**WHAT THE EXERCISE ASKS**
Report each line of the records where "agent" occurs.

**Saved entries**
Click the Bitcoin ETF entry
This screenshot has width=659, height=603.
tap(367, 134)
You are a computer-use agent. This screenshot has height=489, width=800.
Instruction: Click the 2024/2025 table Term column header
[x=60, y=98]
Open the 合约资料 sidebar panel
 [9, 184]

==

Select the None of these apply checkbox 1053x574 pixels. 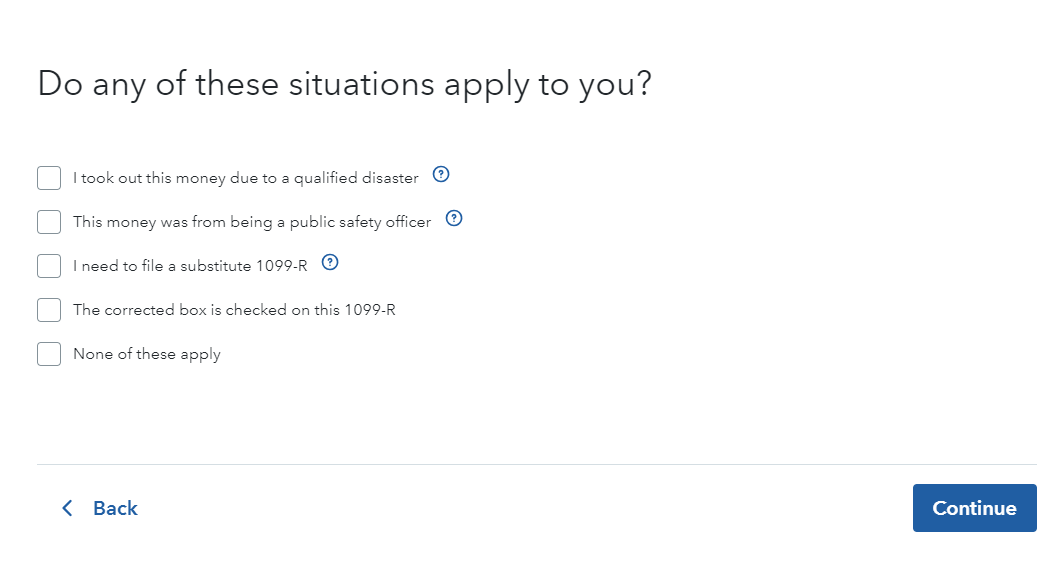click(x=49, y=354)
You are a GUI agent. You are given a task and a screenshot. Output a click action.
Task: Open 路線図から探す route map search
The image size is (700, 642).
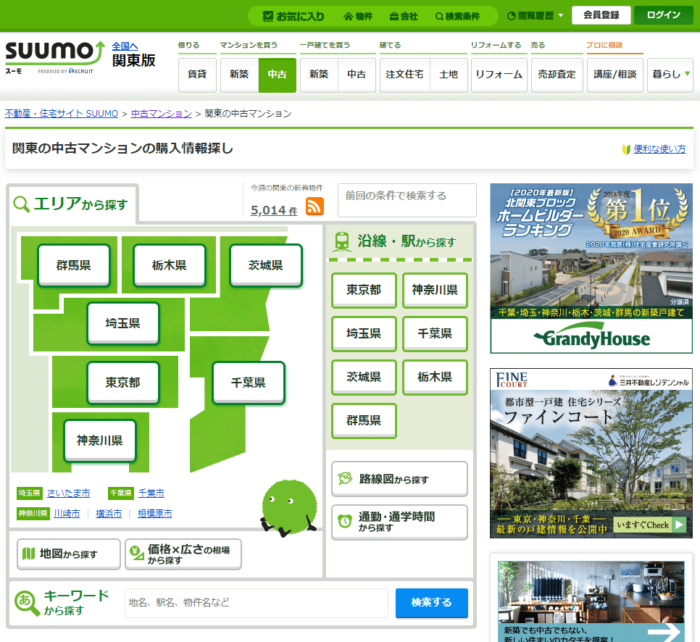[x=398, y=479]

**YOUR RESPONSE**
You are a computer-use agent. This screenshot has height=489, width=800.
You are a GUI agent. You are given a task and a screenshot. Output a click action.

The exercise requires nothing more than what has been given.